Why Cheese Could Make You Heave
After reading these cheese facts, you won’t smile when someone says, “Say cheese!” In fact, the thought of cheese might make your stomach turn. Speaking of stomachs, let’s jump right into why eating cheese could make you heave:
- Many cheeses are made with rennet, an enzyme that comes from calves’ stomach lining. That’s right—the pre-cheese gloop must pass through a simulated calf stomach to start things off. Kinda hard to stomach, isn’t it?
- Cheese is crawling with bacteria—some of it harmless, some of it pretty icky. For example, the same family of bacteria that makes Limburger cheese smell so bad, brevibacterium linens, is what makes your feet smell so bad.
- Two words—spray mold. Cheesemakers spray the outside of soft, slimy cheeses like brie with mold to create a white rind. The next time someone tries to shove a brie-slathered cracker at you, you might want to say, “Hold the mold!”
- If you have to wonder what the pus content of something is, should you really be eating it? Cheese—like all dairy products—contains pus from cows whose udders get bacterial infections when the cows are treated like milk machines by the dairy industry.

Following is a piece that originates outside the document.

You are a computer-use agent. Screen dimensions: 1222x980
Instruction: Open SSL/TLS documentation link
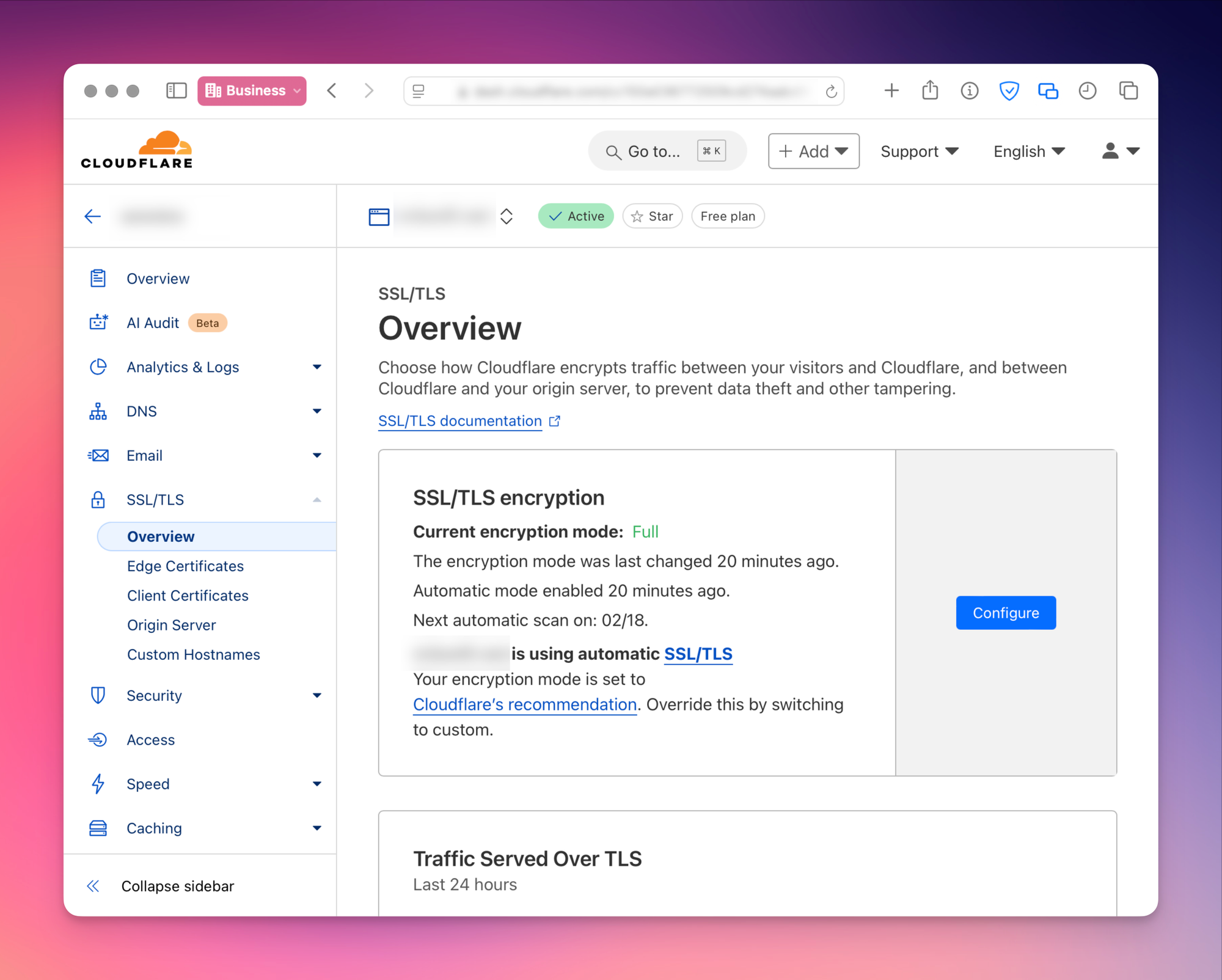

- Cheese is loaded with artery-clogging saturated fat and cholesterol. Most varieties derive 70 to 80 percent of their calories from fat, while cream cheese is a whopping 90 percent fat. The good news is that yummy vegan cheeses like Daiya and Tofutti Better Than Cream Cheese contain no cholesterol and slash the fat without sacrificing flavor.
And if all those reasons aren’t enough to make your stomach turn, just think about the cows forced to stand knee-deep in their own feces and mud on factory farms, having their babies ripped away from them within days of birth so that humans can drink the milk nature intended for them.
So, if you’re still eating cheese, what are you waiting for? Spare cows and your health by tossing that moldy piece of pus-laced stomach lining, and try some tempting vegan cheese options today.